マッハ新書・Twitter・アニハラ
マッハ新書の文章レベルに対する批判
朝Pが、「マッハ新書」と呼ばれる電子書籍の文章レベルについて批判していた。「マッハ新書」とは、BOOTHによれば『執筆からたった12時間後には電子書籍として出版してしまう、いま最も尖ったインディーズ出版(自力出版)の極北』ということらしい。
#マッハ新書 、4~5冊読んだけど、みんな、ちょっと本気で日本語の勉強し直した方がいい。「これなら何とかなる」という水準の著者さんには連絡して校正を送っているけど、匙を投げたものも2冊。これで文庫や新書と同等の価格って天を仰ぐよ。断言する。この言語品質じゃ界隈の外には絶対広がらない。
— 丹治吉順 a.k.a. 朝P (@tanji_y) 2018年5月8日
しかもその匙を投げた2冊って、#マッハ新書 界隈では高評価だったりするのがもう「頭痛が激痛」レベル。新車を買いに行って、ボディの素材はよくても、塗装がはげていたり、シートの縫い目がほつれていたり、ウインカーレバーを左に倒したら右のウインカーが点滅したりしたら、買う気になりますか?
— 丹治吉順 a.k.a. 朝P (@tanji_y) 2018年5月8日
こうしたムーブメントに対して、私が共感的で、かつ極力味方をしようとする人間であることは理解してもらっていると思うけれど、その私がこのように反応するのであれば、そうでない人々、批判的ですらない、中間的な立場の人の反応は推して知るべし。知ってほしい。
— 丹治吉順 a.k.a. 朝P (@tanji_y) 2018年5月8日
#マッハ新書 は面白いムーブメントだと思う。だがそれが「最低限の品質」すら置いてけぼりにする形で進むのであれば、決して外には広がらない。

····················

**取り組む問題:**
(1) マッハ新書についての文章のうち、「#マッハ新書 、4~5冊読ん」から始まって「したら、買う気になりますか?」で終わるところを、そのまま書き写してください。
(2) マッハ新書についての文章を読んで、次の問いに答えてください。
(a) BOOTHの説明では、書き始めてから何時間後に電子書籍として出すとされていますか。
(b) 朝Pは、マッハ新書を何冊読んだと書いていますか。
(c) マッハ新書の値段は、何と同じくらいだと書かれていますか。

**用意した資料:**

····················

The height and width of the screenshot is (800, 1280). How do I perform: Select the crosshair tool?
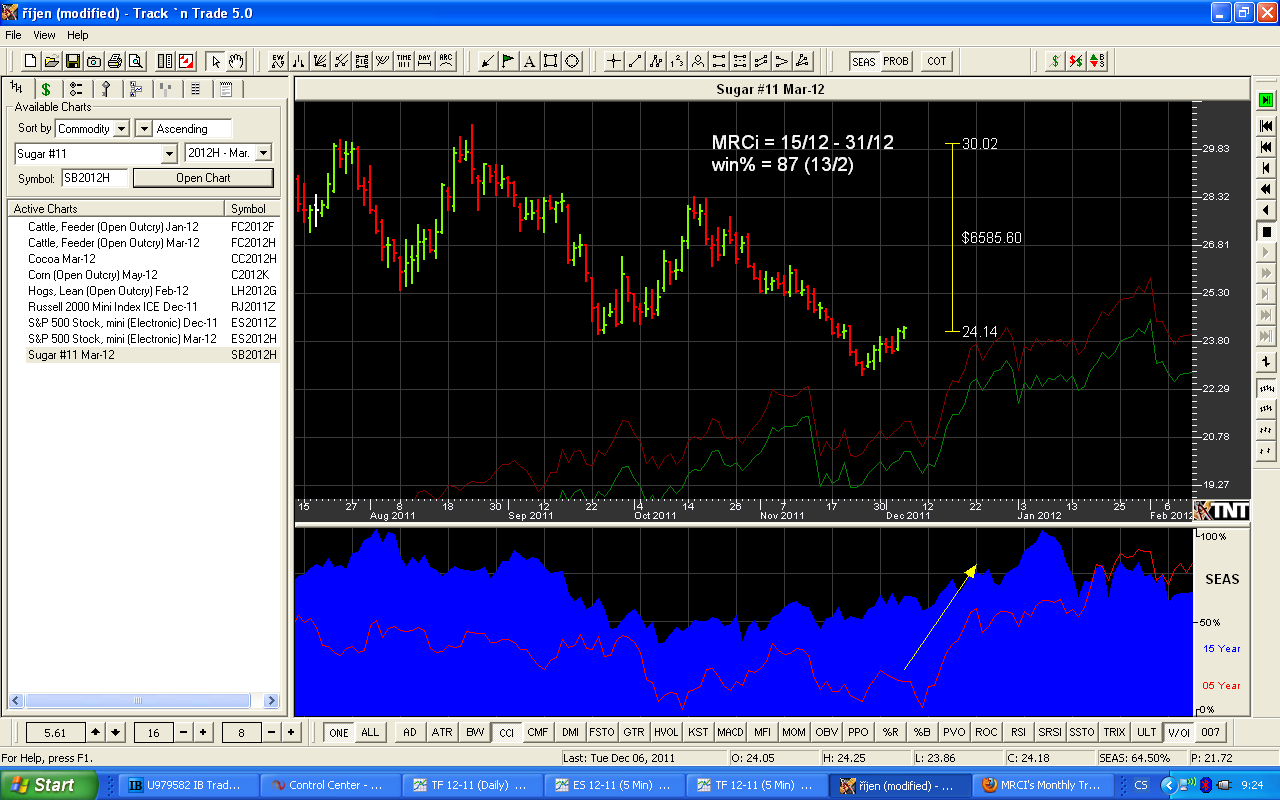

····················

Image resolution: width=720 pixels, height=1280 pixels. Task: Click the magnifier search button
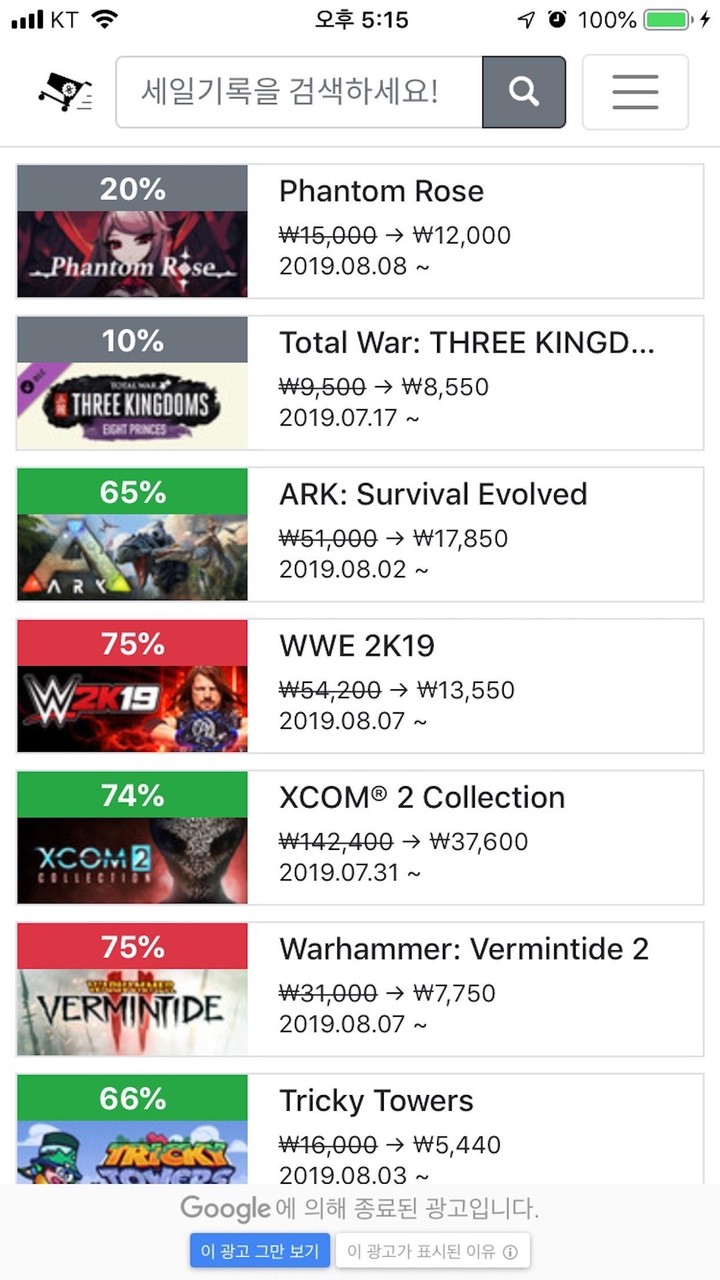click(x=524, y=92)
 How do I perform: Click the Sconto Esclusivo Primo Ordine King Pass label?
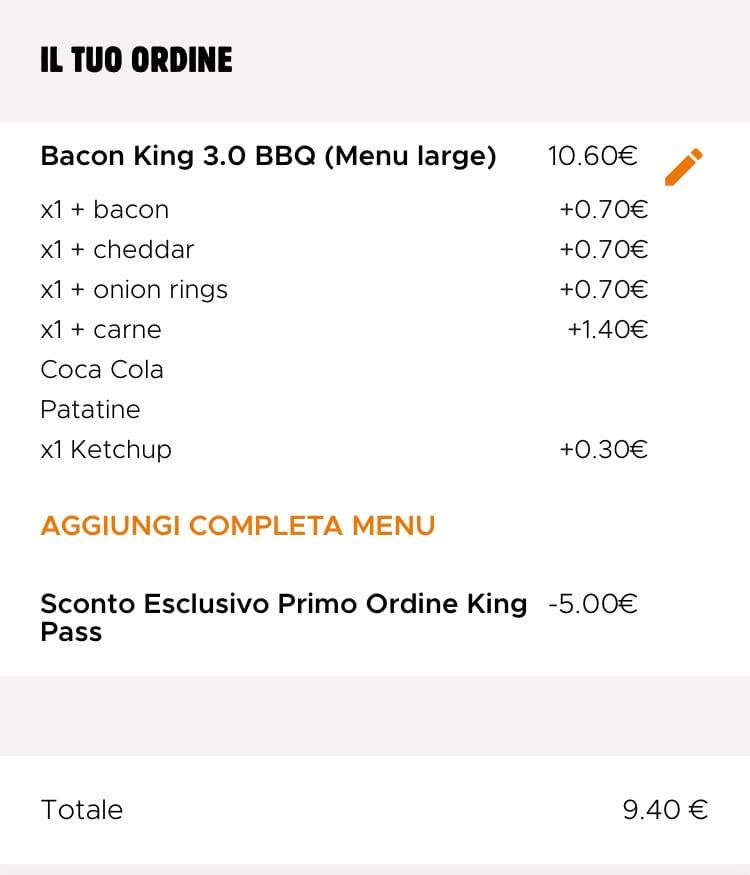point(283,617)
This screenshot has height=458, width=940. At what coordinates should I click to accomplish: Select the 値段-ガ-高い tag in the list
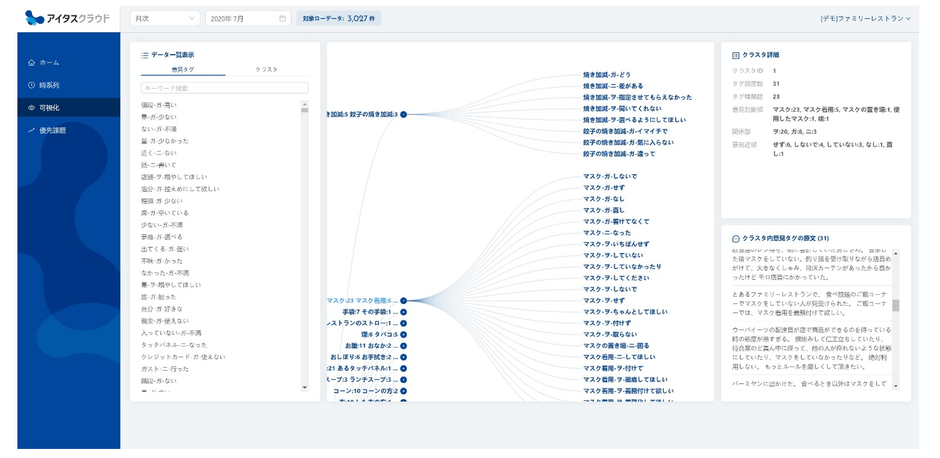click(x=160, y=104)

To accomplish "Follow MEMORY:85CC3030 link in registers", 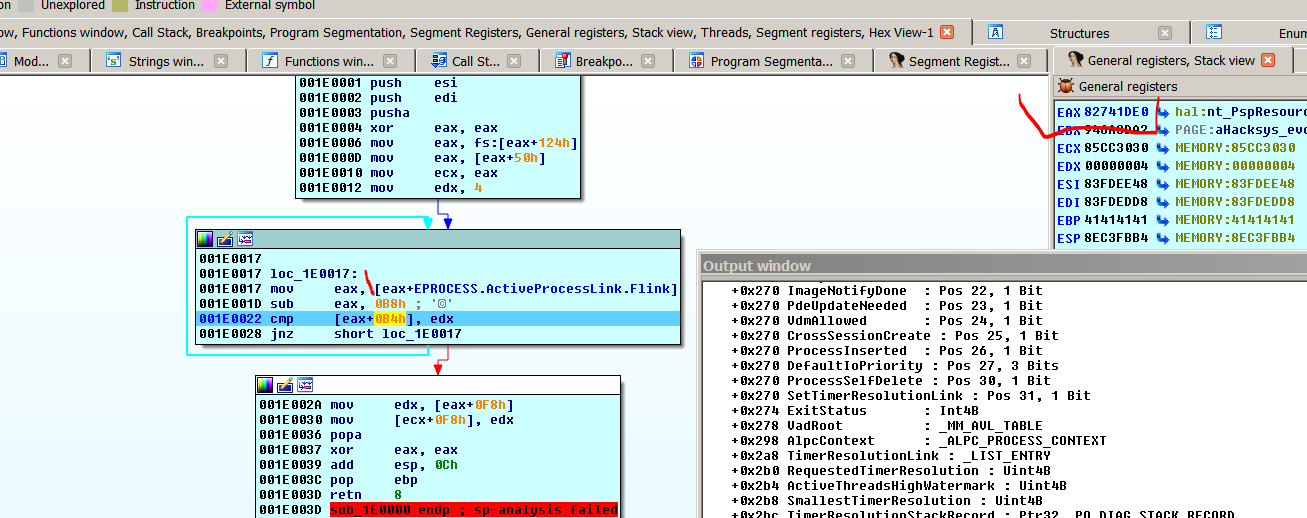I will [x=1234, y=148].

····················

**答えの例:**
(1)
#マッハ新書 、4~5冊読んだけど、みんな、ちょっと本気で日本語の勉強し直した方がいい。「これなら何とかなる」という水準の著者さんには連絡して校正を送っているけど、匙を投げたものも2冊。これで文庫や新書と同等の価格って天を仰ぐよ。断言する。この言語品質じゃ界隈の外には絶対広がらない。
— 丹治吉順 a.k.a. 朝P (@tanji_y) 2018年5月8日
しかもその匙を投げた2冊って、#マッハ新書 界隈では高評価だったりするのがもう「頭痛が激痛」レベル。新車を買いに行って、ボディの素材はよくても、塗装がはげていたり、シートの縫い目がほつれていたり、ウインカーレバーを左に倒したら右のウインカーが点滅したりしたら、買う気になりますか?

(2)
(a) 12時間後
(b) 4~5冊
(c) 文庫や新書